**What is being asked**
Print all entries word for word.
'''
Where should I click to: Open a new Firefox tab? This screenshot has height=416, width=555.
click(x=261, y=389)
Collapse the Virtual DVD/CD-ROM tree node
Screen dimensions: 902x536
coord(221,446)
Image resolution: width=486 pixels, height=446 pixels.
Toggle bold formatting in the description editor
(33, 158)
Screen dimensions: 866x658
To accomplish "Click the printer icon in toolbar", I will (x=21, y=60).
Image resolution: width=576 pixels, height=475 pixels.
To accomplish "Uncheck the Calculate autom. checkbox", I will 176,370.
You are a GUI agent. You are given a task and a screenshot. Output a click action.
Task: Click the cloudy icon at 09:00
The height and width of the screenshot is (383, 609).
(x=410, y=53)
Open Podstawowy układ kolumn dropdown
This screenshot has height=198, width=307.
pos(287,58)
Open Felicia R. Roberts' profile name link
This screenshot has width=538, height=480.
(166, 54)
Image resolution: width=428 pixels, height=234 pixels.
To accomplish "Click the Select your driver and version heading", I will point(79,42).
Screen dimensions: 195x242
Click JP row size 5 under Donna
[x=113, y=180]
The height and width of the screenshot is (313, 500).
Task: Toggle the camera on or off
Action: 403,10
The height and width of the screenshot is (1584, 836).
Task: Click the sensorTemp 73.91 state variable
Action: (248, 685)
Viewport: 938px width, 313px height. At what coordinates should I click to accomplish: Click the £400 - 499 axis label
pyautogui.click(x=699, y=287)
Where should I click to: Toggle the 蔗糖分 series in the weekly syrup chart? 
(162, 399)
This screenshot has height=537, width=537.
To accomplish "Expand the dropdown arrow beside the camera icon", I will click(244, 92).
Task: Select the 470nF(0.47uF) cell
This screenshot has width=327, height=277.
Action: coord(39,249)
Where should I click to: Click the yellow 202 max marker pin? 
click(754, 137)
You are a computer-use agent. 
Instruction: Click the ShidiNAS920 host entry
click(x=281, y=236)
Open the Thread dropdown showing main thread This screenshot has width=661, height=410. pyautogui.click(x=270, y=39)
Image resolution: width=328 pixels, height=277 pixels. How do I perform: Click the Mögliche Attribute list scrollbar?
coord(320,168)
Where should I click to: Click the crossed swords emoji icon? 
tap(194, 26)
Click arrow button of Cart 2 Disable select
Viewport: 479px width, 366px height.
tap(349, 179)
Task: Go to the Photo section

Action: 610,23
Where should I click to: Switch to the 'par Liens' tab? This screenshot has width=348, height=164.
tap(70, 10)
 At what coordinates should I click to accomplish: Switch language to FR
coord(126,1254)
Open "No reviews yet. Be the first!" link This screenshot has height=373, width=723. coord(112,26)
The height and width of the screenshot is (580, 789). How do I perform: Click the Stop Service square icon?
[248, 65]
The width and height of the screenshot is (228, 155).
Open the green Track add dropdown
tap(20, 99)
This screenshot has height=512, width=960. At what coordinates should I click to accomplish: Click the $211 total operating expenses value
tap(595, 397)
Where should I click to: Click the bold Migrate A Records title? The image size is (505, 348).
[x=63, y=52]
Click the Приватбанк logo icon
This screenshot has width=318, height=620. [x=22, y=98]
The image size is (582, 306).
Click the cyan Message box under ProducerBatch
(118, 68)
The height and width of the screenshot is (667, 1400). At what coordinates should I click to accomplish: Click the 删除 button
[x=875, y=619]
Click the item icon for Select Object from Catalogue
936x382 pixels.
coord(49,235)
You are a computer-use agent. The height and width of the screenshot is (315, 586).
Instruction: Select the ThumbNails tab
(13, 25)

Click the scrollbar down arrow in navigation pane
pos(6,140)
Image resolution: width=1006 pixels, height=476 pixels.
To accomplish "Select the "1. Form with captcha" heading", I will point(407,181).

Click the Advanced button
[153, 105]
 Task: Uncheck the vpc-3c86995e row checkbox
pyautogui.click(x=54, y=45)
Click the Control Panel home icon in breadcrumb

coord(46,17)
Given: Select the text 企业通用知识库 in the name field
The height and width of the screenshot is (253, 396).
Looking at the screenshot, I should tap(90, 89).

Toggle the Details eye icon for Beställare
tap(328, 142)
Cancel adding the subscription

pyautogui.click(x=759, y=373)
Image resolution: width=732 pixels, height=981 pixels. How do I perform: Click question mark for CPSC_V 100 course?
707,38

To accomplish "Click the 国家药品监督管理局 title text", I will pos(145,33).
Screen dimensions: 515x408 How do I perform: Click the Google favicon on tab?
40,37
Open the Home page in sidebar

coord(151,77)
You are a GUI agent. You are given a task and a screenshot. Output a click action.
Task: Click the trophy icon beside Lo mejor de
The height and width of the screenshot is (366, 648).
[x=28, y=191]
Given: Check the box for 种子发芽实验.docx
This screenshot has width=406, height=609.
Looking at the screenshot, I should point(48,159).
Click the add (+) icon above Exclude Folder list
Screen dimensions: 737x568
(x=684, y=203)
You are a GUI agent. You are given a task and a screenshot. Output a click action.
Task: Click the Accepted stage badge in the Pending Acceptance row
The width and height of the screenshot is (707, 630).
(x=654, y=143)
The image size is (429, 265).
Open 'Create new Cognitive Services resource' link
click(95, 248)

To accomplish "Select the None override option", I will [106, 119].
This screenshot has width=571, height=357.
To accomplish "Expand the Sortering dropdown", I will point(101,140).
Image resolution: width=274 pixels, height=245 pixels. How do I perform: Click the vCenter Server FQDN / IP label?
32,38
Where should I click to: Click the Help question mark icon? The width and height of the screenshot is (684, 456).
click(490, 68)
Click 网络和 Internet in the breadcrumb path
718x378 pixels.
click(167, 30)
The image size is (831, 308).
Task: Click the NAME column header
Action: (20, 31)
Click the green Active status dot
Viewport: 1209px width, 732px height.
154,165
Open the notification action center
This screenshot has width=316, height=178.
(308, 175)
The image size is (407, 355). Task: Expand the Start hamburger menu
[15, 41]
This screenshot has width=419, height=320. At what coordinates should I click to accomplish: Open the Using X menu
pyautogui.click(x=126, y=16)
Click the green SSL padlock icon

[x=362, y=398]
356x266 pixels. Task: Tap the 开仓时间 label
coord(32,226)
'''
**Finished exercise**
Where should I click to: Open a new Firefox tab? This screenshot has height=416, width=555.
click(x=261, y=389)
Collapse the Virtual DVD/CD-ROM tree node
Screen dimensions: 902x536
coord(221,446)
Image resolution: width=486 pixels, height=446 pixels.
Toggle bold formatting in the description editor
(33, 158)
Screen dimensions: 866x658
To accomplish "Click the printer icon in toolbar", I will (x=21, y=60).
Image resolution: width=576 pixels, height=475 pixels.
To accomplish "Uncheck the Calculate autom. checkbox", I will 176,370.
You are a GUI agent. You are given a task and a screenshot. Output a click action.
Task: Click the cloudy icon at 09:00
The height and width of the screenshot is (383, 609).
(x=410, y=53)
Open Podstawowy układ kolumn dropdown
This screenshot has height=198, width=307.
pos(287,58)
Open Felicia R. Roberts' profile name link
This screenshot has width=538, height=480.
(166, 54)
Image resolution: width=428 pixels, height=234 pixels.
To accomplish "Click the Select your driver and version heading", I will point(79,42).
Screen dimensions: 195x242
Click JP row size 5 under Donna
[x=113, y=180]
The height and width of the screenshot is (313, 500).
Task: Toggle the camera on or off
Action: 403,10
The height and width of the screenshot is (1584, 836).
Task: Click the sensorTemp 73.91 state variable
Action: (248, 685)
Viewport: 938px width, 313px height. At what coordinates should I click to accomplish: Click the £400 - 499 axis label
pyautogui.click(x=699, y=287)
Where should I click to: Toggle the 蔗糖分 series in the weekly syrup chart? 
(162, 399)
This screenshot has height=537, width=537.
To accomplish "Expand the dropdown arrow beside the camera icon", I will click(244, 92).
Task: Select the 470nF(0.47uF) cell
This screenshot has width=327, height=277.
Action: coord(39,249)
Where should I click to: Click the yellow 202 max marker pin? 
click(754, 137)
You are a computer-use agent. 
Instruction: Click the ShidiNAS920 host entry
click(x=281, y=236)
Open the Thread dropdown showing main thread This screenshot has width=661, height=410. pyautogui.click(x=270, y=39)
Image resolution: width=328 pixels, height=277 pixels. How do I perform: Click the Mögliche Attribute list scrollbar?
coord(320,168)
Where should I click to: Click the crossed swords emoji icon? 
tap(194, 26)
Click arrow button of Cart 2 Disable select
Viewport: 479px width, 366px height.
tap(349, 179)
Task: Go to the Photo section

Action: 610,23
Where should I click to: Switch to the 'par Liens' tab? This screenshot has width=348, height=164.
tap(70, 10)
 At what coordinates should I click to accomplish: Switch language to FR
coord(126,1254)
Open "No reviews yet. Be the first!" link This screenshot has height=373, width=723. coord(112,26)
The height and width of the screenshot is (580, 789). How do I perform: Click the Stop Service square icon?
[248, 65]
The width and height of the screenshot is (228, 155).
Open the green Track add dropdown
tap(20, 99)
This screenshot has height=512, width=960. At what coordinates should I click to accomplish: Click the $211 total operating expenses value
tap(595, 397)
Where should I click to: Click the bold Migrate A Records title? The image size is (505, 348).
[x=63, y=52]
Click the Приватбанк logo icon
This screenshot has width=318, height=620. [x=22, y=98]
The image size is (582, 306).
Click the cyan Message box under ProducerBatch
(118, 68)
The height and width of the screenshot is (667, 1400). At what coordinates should I click to accomplish: Click the 删除 button
[x=875, y=619]
Click the item icon for Select Object from Catalogue
936x382 pixels.
coord(49,235)
You are a computer-use agent. The height and width of the screenshot is (315, 586).
Instruction: Select the ThumbNails tab
(13, 25)

Click the scrollbar down arrow in navigation pane
pos(6,140)
Image resolution: width=1006 pixels, height=476 pixels.
To accomplish "Select the "1. Form with captcha" heading", I will point(407,181).

Click the Advanced button
[153, 105]
 Task: Uncheck the vpc-3c86995e row checkbox
pyautogui.click(x=54, y=45)
Click the Control Panel home icon in breadcrumb

coord(46,17)
Given: Select the text 企业通用知识库 in the name field
The height and width of the screenshot is (253, 396).
Looking at the screenshot, I should tap(90, 89).

Toggle the Details eye icon for Beställare
tap(328, 142)
Cancel adding the subscription

pyautogui.click(x=759, y=373)
Image resolution: width=732 pixels, height=981 pixels. How do I perform: Click question mark for CPSC_V 100 course?
707,38

To accomplish "Click the 国家药品监督管理局 title text", I will pos(145,33).
Screen dimensions: 515x408 How do I perform: Click the Google favicon on tab?
40,37
Open the Home page in sidebar

coord(151,77)
You are a GUI agent. You are given a task and a screenshot. Output a click action.
Task: Click the trophy icon beside Lo mejor de
The height and width of the screenshot is (366, 648).
[x=28, y=191]
Given: Check the box for 种子发芽实验.docx
This screenshot has width=406, height=609.
Looking at the screenshot, I should point(48,159).
Click the add (+) icon above Exclude Folder list
Screen dimensions: 737x568
(x=684, y=203)
You are a GUI agent. You are given a task and a screenshot. Output a click action.
Task: Click the Accepted stage badge in the Pending Acceptance row
The width and height of the screenshot is (707, 630).
(x=654, y=143)
The image size is (429, 265).
Open 'Create new Cognitive Services resource' link
click(95, 248)

To accomplish "Select the None override option", I will [106, 119].
This screenshot has width=571, height=357.
To accomplish "Expand the Sortering dropdown", I will point(101,140).
Image resolution: width=274 pixels, height=245 pixels. How do I perform: Click the vCenter Server FQDN / IP label?
32,38
Where should I click to: Click the Help question mark icon? The width and height of the screenshot is (684, 456).
click(490, 68)
Click 网络和 Internet in the breadcrumb path
718x378 pixels.
click(167, 30)
The image size is (831, 308).
Task: Click the NAME column header
Action: (20, 31)
Click the green Active status dot
Viewport: 1209px width, 732px height.
154,165
Open the notification action center
This screenshot has width=316, height=178.
(308, 175)
The image size is (407, 355). Task: Expand the Start hamburger menu
[15, 41]
This screenshot has width=419, height=320. At what coordinates should I click to accomplish: Open the Using X menu
pyautogui.click(x=126, y=16)
Click the green SSL padlock icon

[x=362, y=398]
356x266 pixels. Task: Tap the 开仓时间 label
coord(32,226)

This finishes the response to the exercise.